Would you return exactly the lines from the top of the data below through the one containing "Benachrichtige mich über neue", leaving out the pictures?

---

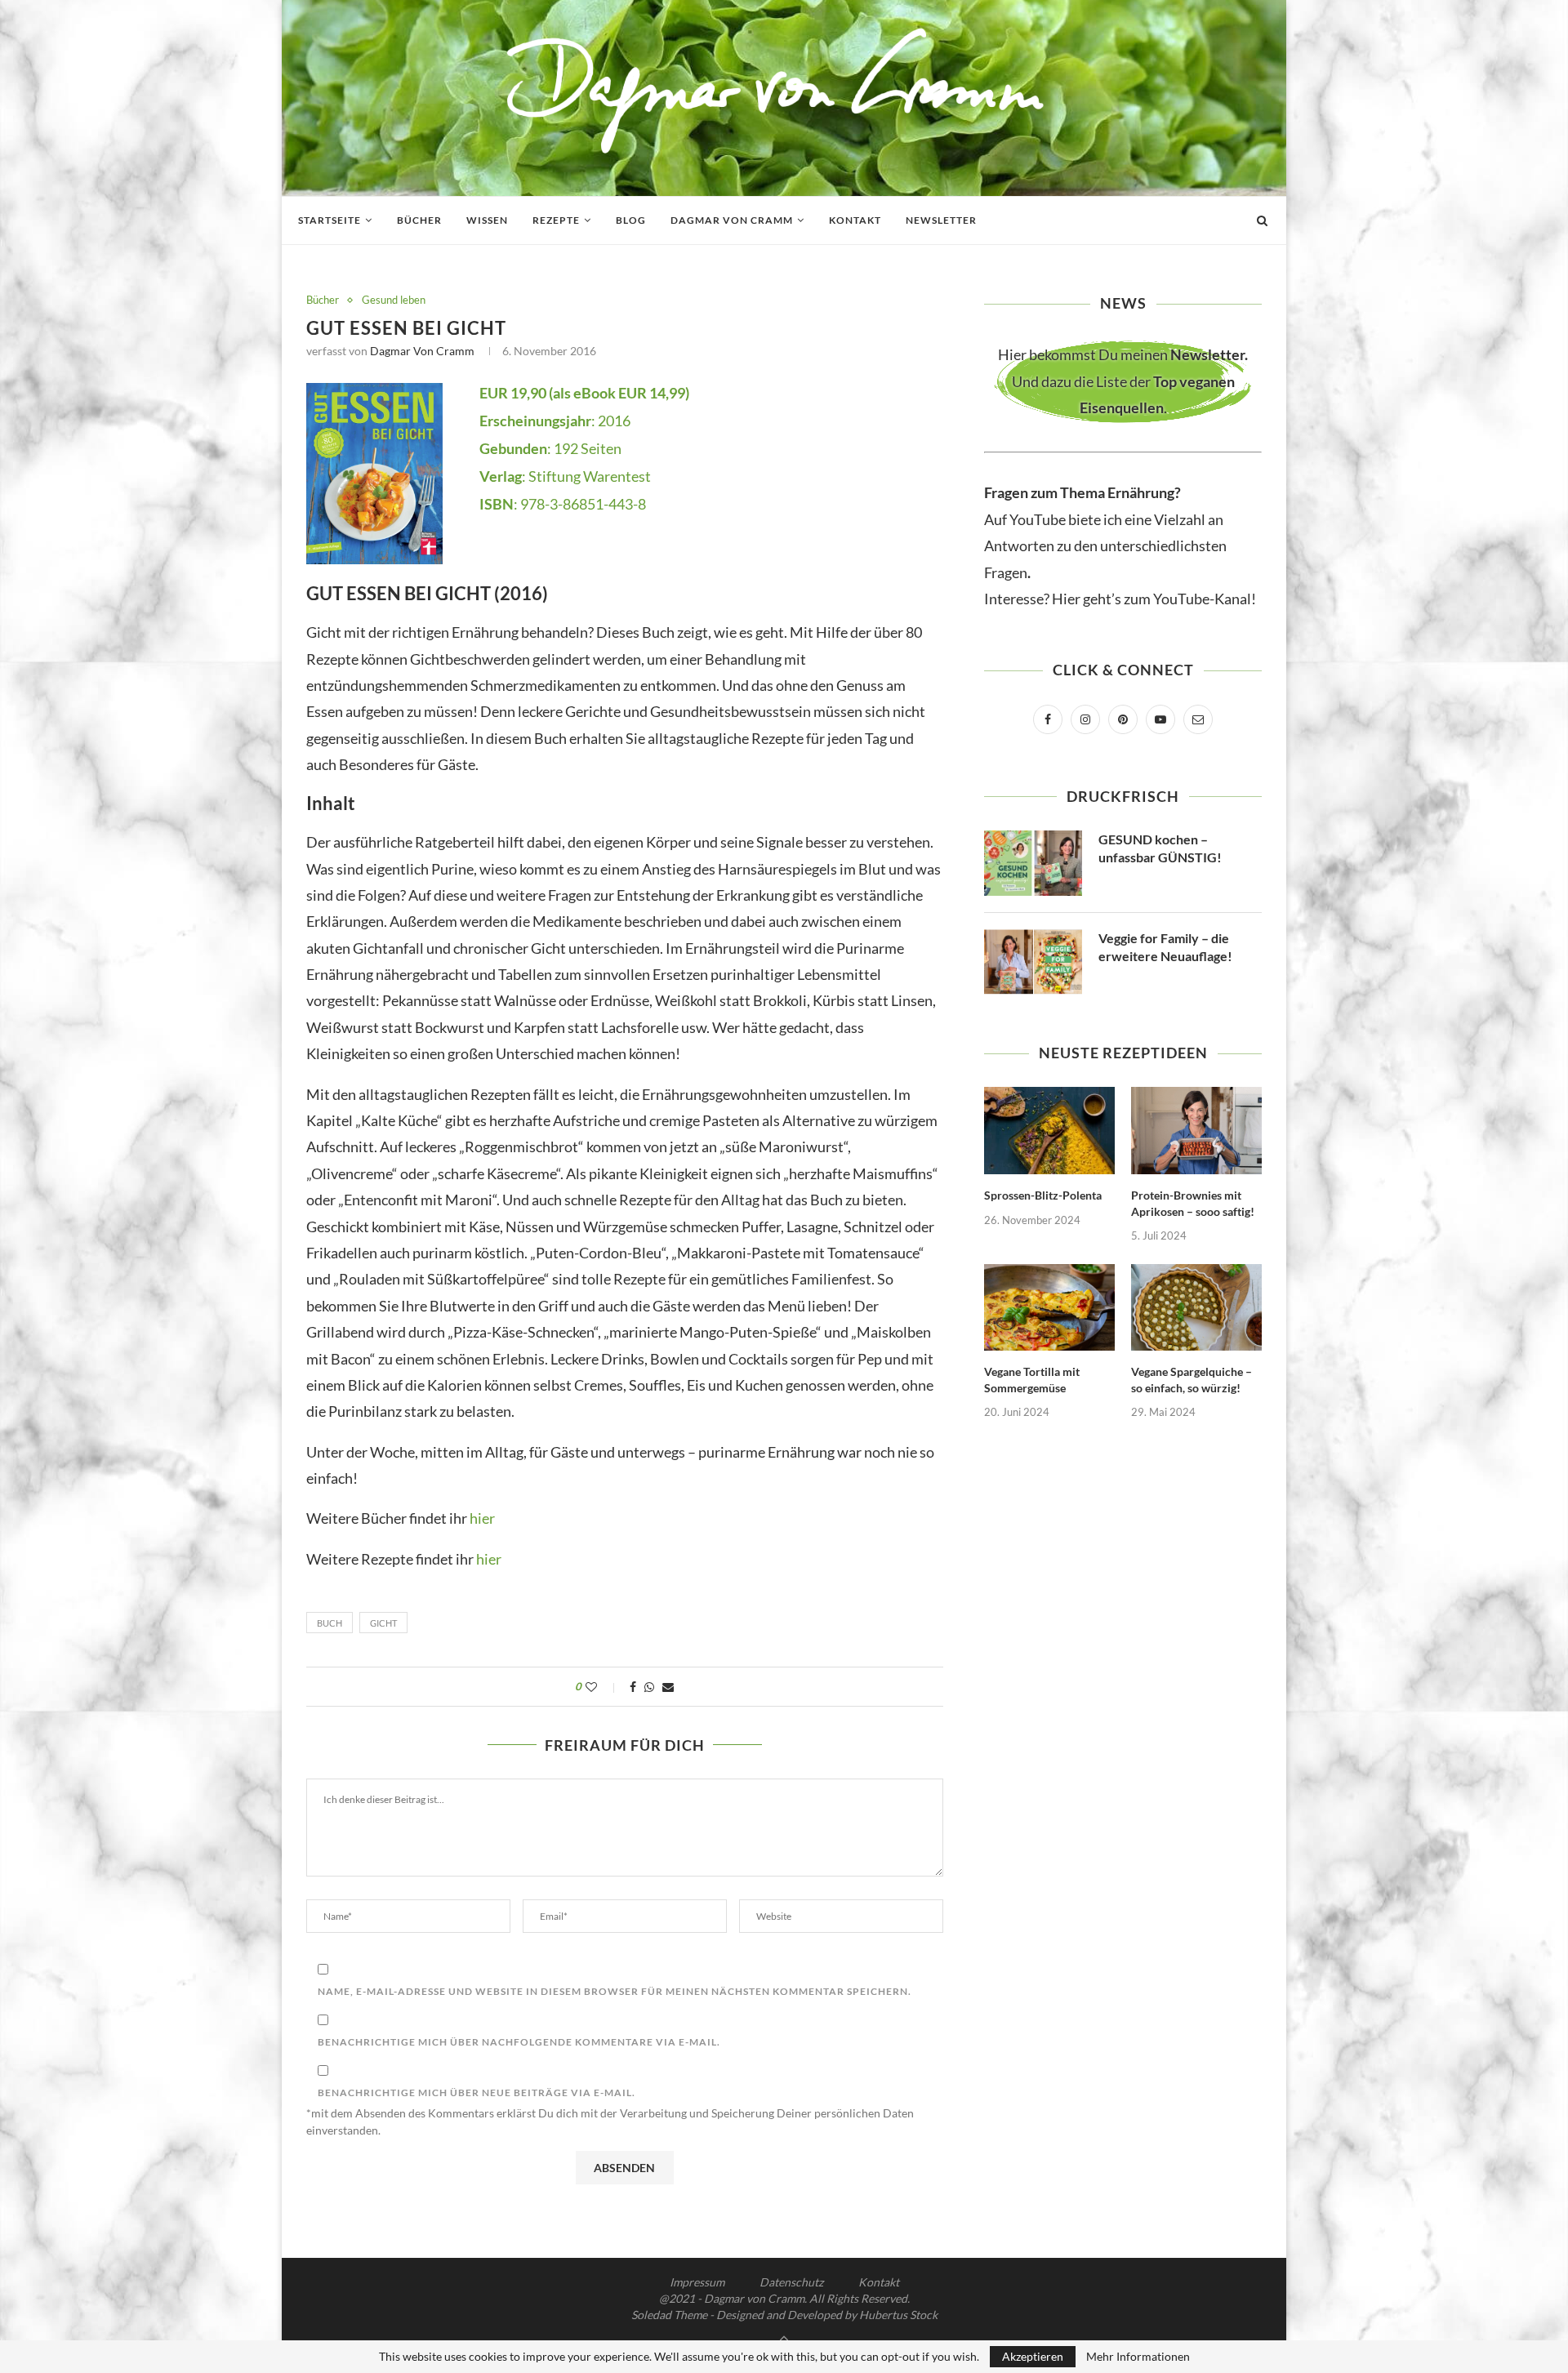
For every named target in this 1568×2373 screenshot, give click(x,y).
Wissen (487, 220)
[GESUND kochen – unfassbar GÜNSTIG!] (1033, 863)
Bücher (419, 220)
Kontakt (855, 220)
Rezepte (556, 220)
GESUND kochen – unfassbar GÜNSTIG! (1160, 848)
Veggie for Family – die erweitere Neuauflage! (1165, 947)
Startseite (329, 220)
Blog (631, 220)
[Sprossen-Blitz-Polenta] (1049, 1130)
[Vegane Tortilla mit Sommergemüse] (1049, 1307)
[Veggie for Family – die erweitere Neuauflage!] (1033, 962)
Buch (329, 1623)
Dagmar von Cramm (731, 220)
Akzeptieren (1032, 2356)
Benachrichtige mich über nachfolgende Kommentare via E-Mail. (519, 2042)
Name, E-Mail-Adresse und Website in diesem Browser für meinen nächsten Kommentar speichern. (614, 1991)
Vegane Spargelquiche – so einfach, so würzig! (1191, 1380)
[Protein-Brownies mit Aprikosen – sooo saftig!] (1196, 1130)
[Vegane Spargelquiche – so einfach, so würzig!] (1196, 1307)
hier (482, 1518)
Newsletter (941, 220)
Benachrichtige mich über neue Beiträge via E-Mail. (476, 2092)
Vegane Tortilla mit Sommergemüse (1032, 1380)
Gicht (383, 1623)
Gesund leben (393, 300)
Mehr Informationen (1138, 2356)
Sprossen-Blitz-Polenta (1043, 1195)
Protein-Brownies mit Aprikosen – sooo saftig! (1192, 1203)
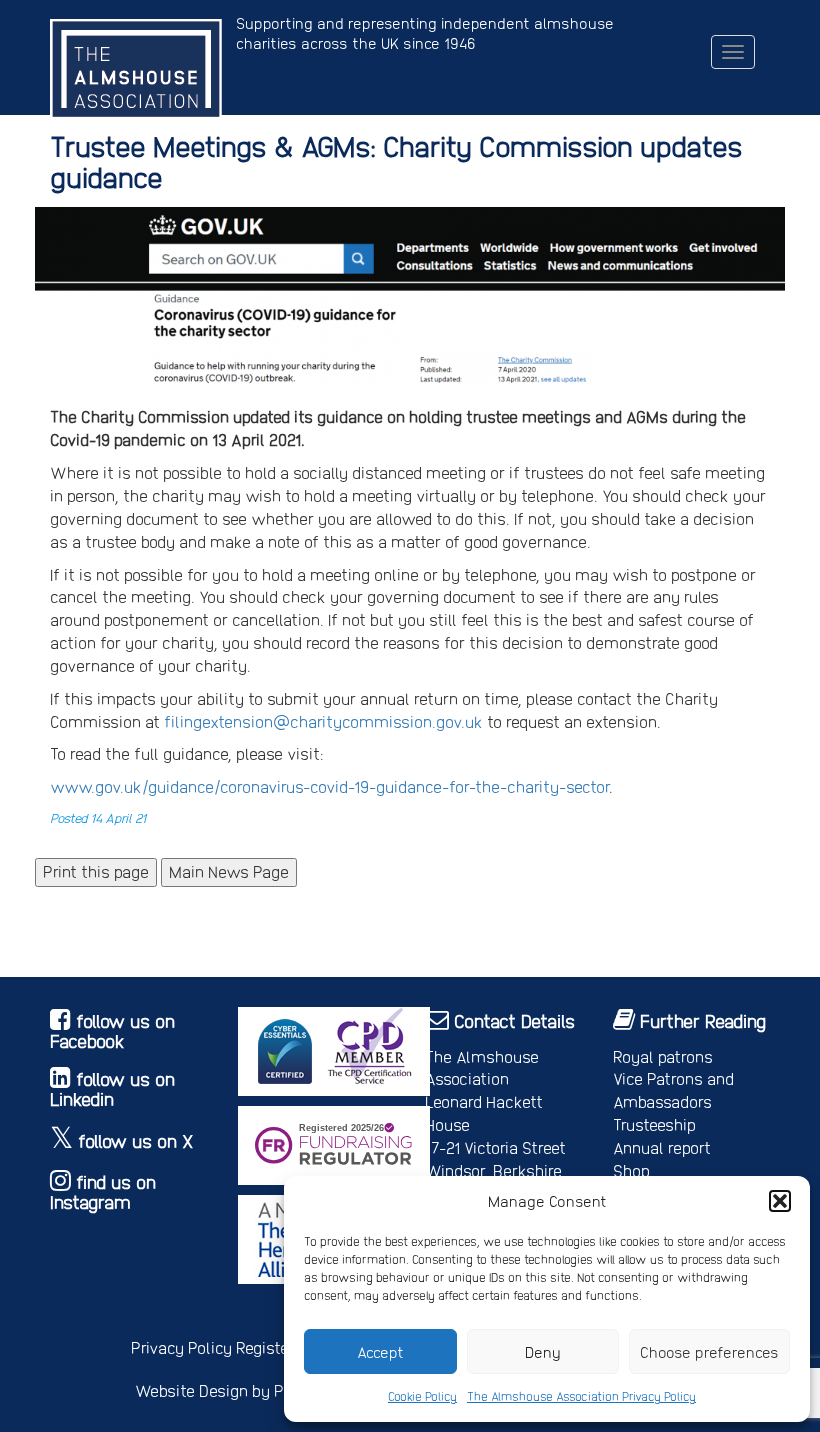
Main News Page (229, 871)
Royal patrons (663, 1056)
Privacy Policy (181, 1347)
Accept (380, 1352)
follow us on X (136, 1140)
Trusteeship (654, 1124)
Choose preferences (709, 1352)
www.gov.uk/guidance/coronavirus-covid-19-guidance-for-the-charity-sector (329, 786)
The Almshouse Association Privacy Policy (581, 1396)
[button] (780, 1201)
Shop (631, 1170)
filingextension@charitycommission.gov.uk (323, 721)
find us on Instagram (103, 1191)
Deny (543, 1352)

---

» ANSWER TO THIS PROBLEM
For every named target in this 1568×2373 screenshot, give click(x,y).
Wissen (487, 220)
[GESUND kochen – unfassbar GÜNSTIG!] (1033, 863)
Bücher (419, 220)
Kontakt (855, 220)
Rezepte (556, 220)
GESUND kochen – unfassbar GÜNSTIG! (1160, 848)
Veggie for Family – die erweitere Neuauflage! (1165, 947)
Startseite (329, 220)
Blog (631, 220)
[Sprossen-Blitz-Polenta] (1049, 1130)
[Vegane Tortilla mit Sommergemüse] (1049, 1307)
[Veggie for Family – die erweitere Neuauflage!] (1033, 962)
Buch (329, 1623)
Dagmar von Cramm (731, 220)
Akzeptieren (1032, 2356)
Benachrichtige mich über nachfolgende Kommentare via E-Mail. (519, 2042)
Name, E-Mail-Adresse und Website in diesem Browser für meinen nächsten Kommentar speichern. (614, 1991)
Vegane Spargelquiche – so einfach, so würzig! (1191, 1380)
[Protein-Brownies mit Aprikosen – sooo saftig!] (1196, 1130)
[Vegane Spargelquiche – so einfach, so würzig!] (1196, 1307)
hier (482, 1518)
Newsletter (941, 220)
Benachrichtige mich über neue Beiträge via E-Mail. (476, 2092)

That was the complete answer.